Definitely within the realm of possibility, Matthews said, which why the hospital is taking the issue so seriously.
“The thing that’s different between now and, say, March, was our availability of supplies and resources and PPE. We feel very comfortable in our ability to keep our staff safe through the presence of PPE. However, the thing to remember is that as and when the number of cases increases, there is a finite number of beds, and so that is now going to be the thing that we look at closely every day.”
Like other hospitals, MAMC has a rigorous system of staff protocols for symptoms based upon CDC-approved criteria. In addition to that, it offers testing for staff who become symptomatic, and rigorous guidelines as to whether those individuals must go home and quartine there. Indeed, the hospital has transitioned a large part of its work force to a work-from-home status.
“These are a couple of layers of safety that we are trying to build there. And then the PPE availability piece is very important. The thing with our staff that we continue to learn from this is that the vast majority of folks that actually develop symptoms convalesce at home for a number of days and are able to return to work. The key here is capturing the fact that an individual is becoming symptomatic, getting them tested appropriately, and then allowing them to quarantine, so that we are not exposing other members of the staff.”
Matthews said he is grateful to all of the unsung heroes on staff.
“When I attend staff meetings and department meetings, the thing that I continue to be amazed by is stories of resilience and gratitude, and yes, people are tired but they keep coming to work, and if they can get one patient who is struggling to breathe because of COVID-19 to really deescalate to the point where they are able to go home again, that feels like a huge win. It is those stories that keep our staff motivated and moving forward.”
Matthews emphasized how far treatment has come along since last spring.
“That’s one of the most exciting and reassuring things about this, that not only are we learning more about how to prevent individuals from getting it in the first place with. that whole public health approach of masking, handwashing, universal distancing, but when people get sick, at each level of sickness we are learning about the things that work. For instance, proning patients, that is putting them on their stomachs seems to help with something called alveolar recruitment, essentially their ability to exchange oxygen in their lungs better.

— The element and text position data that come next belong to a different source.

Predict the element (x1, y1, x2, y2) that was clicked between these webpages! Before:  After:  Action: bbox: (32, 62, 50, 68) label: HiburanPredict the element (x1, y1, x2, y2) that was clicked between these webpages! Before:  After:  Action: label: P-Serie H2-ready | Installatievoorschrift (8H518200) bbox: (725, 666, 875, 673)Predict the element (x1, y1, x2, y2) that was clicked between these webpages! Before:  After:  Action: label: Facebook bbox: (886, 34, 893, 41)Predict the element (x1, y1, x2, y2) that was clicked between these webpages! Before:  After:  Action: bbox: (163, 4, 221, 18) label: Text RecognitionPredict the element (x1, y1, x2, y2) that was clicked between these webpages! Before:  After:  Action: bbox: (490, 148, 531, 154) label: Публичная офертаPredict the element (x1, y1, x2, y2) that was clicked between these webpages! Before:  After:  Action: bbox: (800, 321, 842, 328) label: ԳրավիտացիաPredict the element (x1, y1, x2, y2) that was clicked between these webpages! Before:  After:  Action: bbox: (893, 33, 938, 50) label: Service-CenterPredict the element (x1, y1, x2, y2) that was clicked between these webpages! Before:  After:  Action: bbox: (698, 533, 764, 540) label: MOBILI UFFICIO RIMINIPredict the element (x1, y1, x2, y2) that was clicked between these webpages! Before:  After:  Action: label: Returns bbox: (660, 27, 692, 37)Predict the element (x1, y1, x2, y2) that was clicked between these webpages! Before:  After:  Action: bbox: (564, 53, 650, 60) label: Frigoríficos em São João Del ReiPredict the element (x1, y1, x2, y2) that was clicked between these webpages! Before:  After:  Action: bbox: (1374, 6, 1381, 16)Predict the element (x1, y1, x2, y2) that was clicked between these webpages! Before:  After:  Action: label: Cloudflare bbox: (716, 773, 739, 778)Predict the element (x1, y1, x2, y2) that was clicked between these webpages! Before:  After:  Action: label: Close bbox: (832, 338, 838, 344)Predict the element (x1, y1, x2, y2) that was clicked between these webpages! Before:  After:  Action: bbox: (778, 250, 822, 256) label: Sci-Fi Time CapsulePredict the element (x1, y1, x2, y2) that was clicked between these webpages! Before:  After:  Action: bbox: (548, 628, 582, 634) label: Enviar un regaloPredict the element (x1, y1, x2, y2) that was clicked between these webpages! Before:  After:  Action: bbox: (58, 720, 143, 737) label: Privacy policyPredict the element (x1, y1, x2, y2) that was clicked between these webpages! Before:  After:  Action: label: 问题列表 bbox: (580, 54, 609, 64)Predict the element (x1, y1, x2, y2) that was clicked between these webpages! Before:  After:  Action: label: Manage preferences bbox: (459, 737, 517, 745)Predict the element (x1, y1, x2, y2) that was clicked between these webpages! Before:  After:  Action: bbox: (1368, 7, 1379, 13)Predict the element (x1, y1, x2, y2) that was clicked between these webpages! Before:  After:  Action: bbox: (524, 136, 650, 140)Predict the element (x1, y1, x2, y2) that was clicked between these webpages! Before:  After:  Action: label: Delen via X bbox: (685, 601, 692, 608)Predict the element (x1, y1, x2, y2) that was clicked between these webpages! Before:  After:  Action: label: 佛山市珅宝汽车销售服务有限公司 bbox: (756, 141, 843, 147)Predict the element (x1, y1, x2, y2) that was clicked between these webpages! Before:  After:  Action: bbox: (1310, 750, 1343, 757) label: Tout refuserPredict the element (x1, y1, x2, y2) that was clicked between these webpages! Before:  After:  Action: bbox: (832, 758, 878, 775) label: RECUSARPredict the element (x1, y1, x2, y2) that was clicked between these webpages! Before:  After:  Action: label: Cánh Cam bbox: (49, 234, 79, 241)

The hospital has medications, he said, which, thanks to Multicare’s participation in clinical trials, have been highly effective in reducing the length of acute severe illness and actually getting people better.
“But the message here is that it’s better not to get it at all, and our main job is to get through this long dark tunnel until we can get to the light of day with vaccines,” Matthews said.
He had the following advice for the community.
“I think I would be missing a good opportunity if I didn’t encourage people to be very thoughtful about their holiday planning and to make good decisions. People need to understand that this holiday season and winter season is going to be different. We are living in a different time, and if we can just be thoughtful, and perhaps just limit our gatherings for just this one year, we won’t have to deal with tragedy at the end of the year and into next year.
“That will really help that surge of patients we anticipate and maybe flatten the curve, so that we don’t have to get to the place we call ‘crisis of care’ where all of our facilities are operating at capacity,” Matthews said.